下関くじら食文化を守る会の機関誌に「いさな」という冊子があります。正確にはありました。1号創刊は1998年、最終は21号2019年です。20年間、会の総力をあげて毎年発刊し全国に下関くじら食文化を守る会ありとアピールした冊子です。残念ながら和仁会長のご逝去や担当していた事務局長の県外転出などにより休刊状態です。私は会長として我が会に著作権のあるこの「いさな」を再び世に出したいと考えました。復刻版を出せば良いのでしょうが経費面、時代の変遷もあります。会長責任として主な内容を紹介しようと思います。くじらを取り巻く世界情勢は激変しましたが昔の活動や現代に至る流れを「いさな」を通じてまとめてみることとします。

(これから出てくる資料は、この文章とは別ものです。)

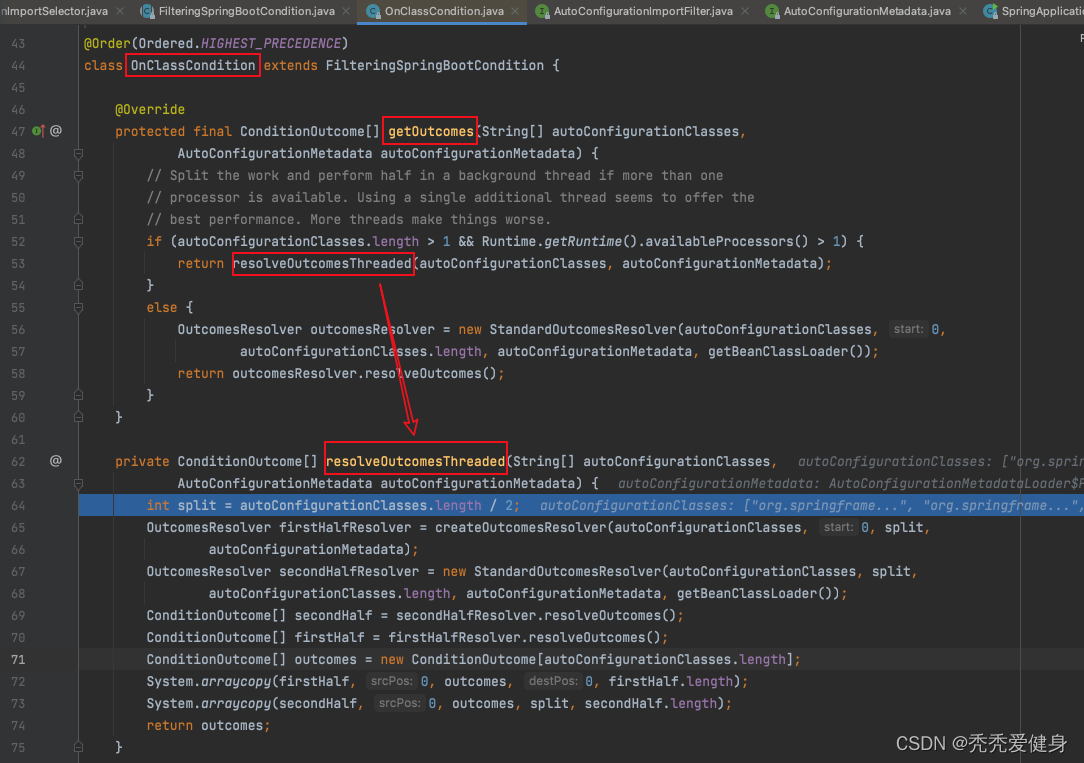This screenshot has height=763, width=1084.
Task: Click the @ annotation gutter icon on line 62
Action: tap(56, 461)
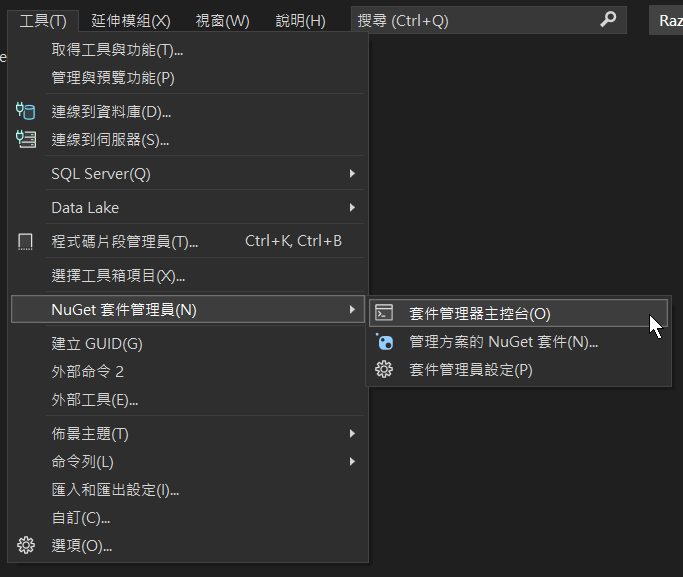
Task: Click 外部工具 menu entry
Action: [x=95, y=400]
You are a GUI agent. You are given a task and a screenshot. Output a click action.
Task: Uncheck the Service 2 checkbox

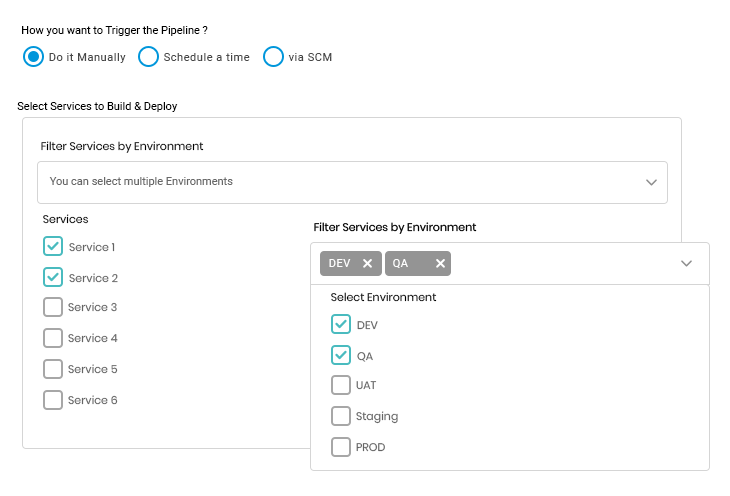(53, 277)
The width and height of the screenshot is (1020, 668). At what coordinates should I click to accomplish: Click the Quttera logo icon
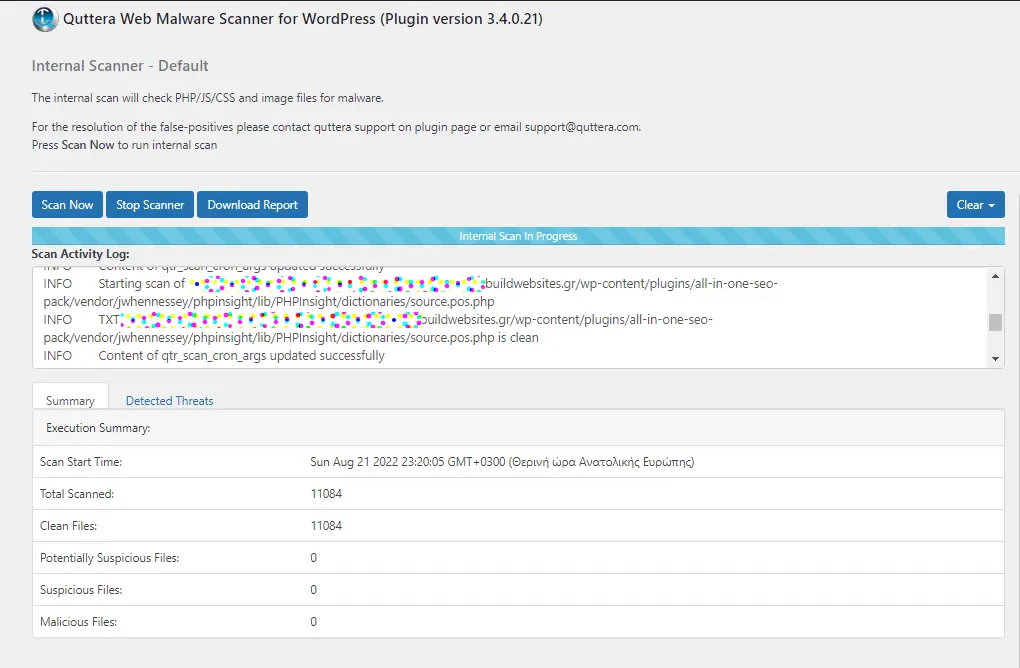click(44, 19)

今回は1号1998年10月の創刊号からです。巻頭言は古川薫先生です。
タイトルは「胸を張ってクジラを食べよう」。以下紹介します。

塩クジラのステーキは、ぼくらにとってメーンディシュだった。戦後の飢餓時代を過ごした青春の思い出とともに、クジラは今もぼくらのメニューのなかにいる。悠々と大海を泳ぐ巨体からもらい受けた天の恵みが、廃墟から立ち直る日本人のエネルギー源となった。ぼくらは生きるために、クジラを食ったのだ。
日本人は古くからクジラに感謝しながらその肉から動物性蛋白質を補給し、命の糧としてきた。クジラが可哀そうだ残酷だとして、捕鯨に反対しているのはかって野牛を大量に殺して絶滅に追い込んだ人たちだ。そして油をとった後のクジラは、大部分海に捨てるという残虐な捕鯨の歴史をもつ人たちである。

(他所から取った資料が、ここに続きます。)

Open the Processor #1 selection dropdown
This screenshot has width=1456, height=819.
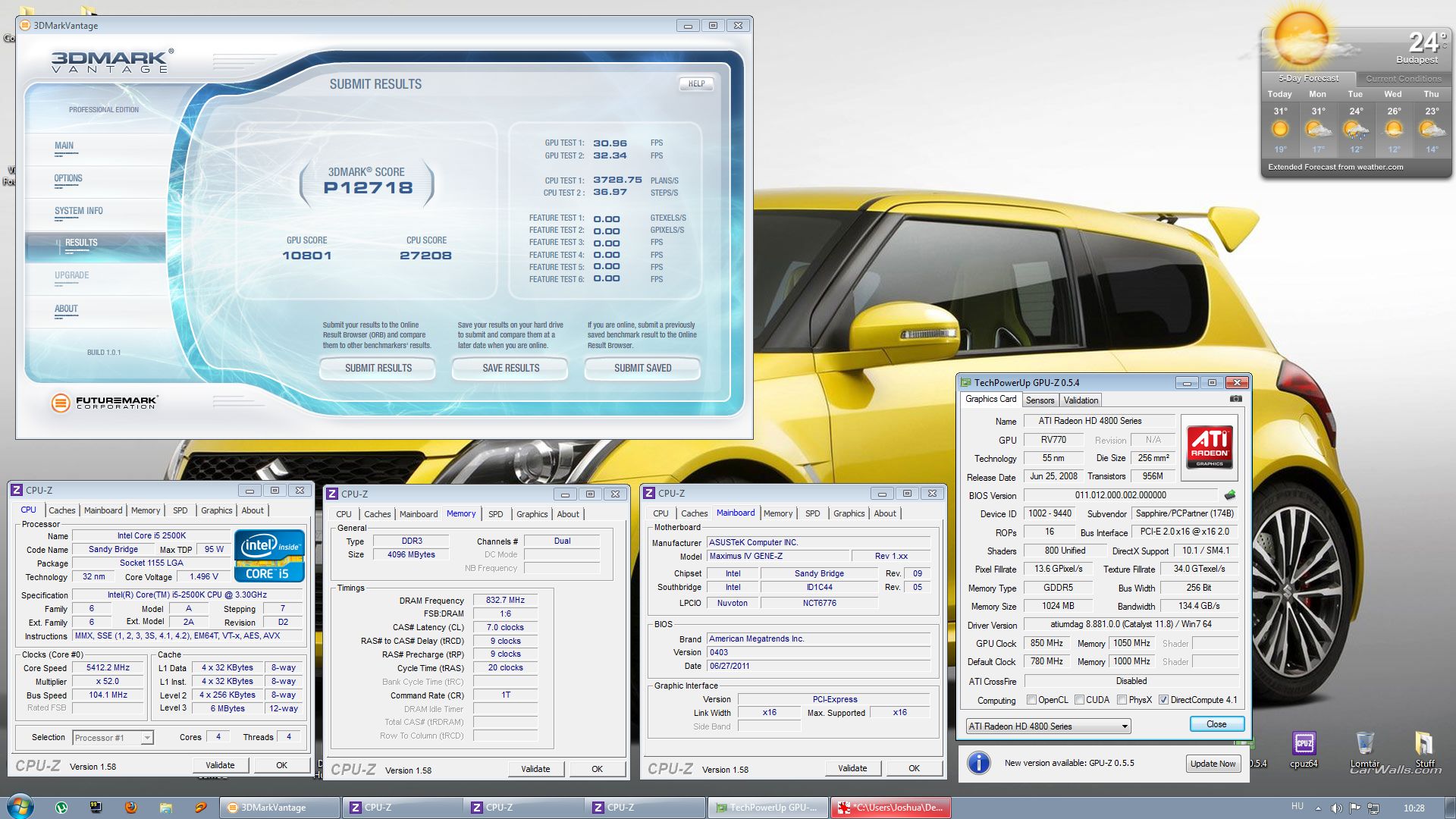[147, 738]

生きるために他の生物を摂取して新しい血肉に再生していくのは、自然界における厳粛な生命の循環である。調査捕鯨の名目による捕鯨が行われている。
しかし、なんとなく後ろめたそうな空気が、送り出す側にも感じられるのは実に残念なことだ。日本人は胸を張ってクジラを捕り、海の幸に感謝して、堂々とその美肉を賞味すればよいのだ。一民族の食習慣を批判し、反対する権利はだれにもないのである。以上。

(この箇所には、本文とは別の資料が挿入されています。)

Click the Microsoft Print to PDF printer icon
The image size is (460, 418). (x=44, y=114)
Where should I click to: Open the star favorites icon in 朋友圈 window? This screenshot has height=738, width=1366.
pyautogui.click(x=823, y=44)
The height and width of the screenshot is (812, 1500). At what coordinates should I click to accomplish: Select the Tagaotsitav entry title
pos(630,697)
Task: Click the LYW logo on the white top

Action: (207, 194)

会報「いさな」の発刊にあたって。下関くじら食文化を守る会代表、中原郁生。
下関くじら食文化を守る会のシンクタンクともいうべき会報「いさな」(勇魚・鯨魚)が会員皆さんの手により創刊されました。本会は昨年理事会を結成、この間の活動は①下関さかな祭りへの参加と鯨肉の公益販売、②学校給食へ鯨肉導入の協力、③捕鯨母船入港歓迎。特に母船の入港見学は全国一の1万3千人の参加がありました。現在IWCのきびしい監視のもとで調査捕鯨が続行されていますが、下関の活性化をはかる鍵の一つが商業捕鯨の再開です。水産都市下関の三大名物であるフク・ウニとともにクジラも早く浮揚させたいものです。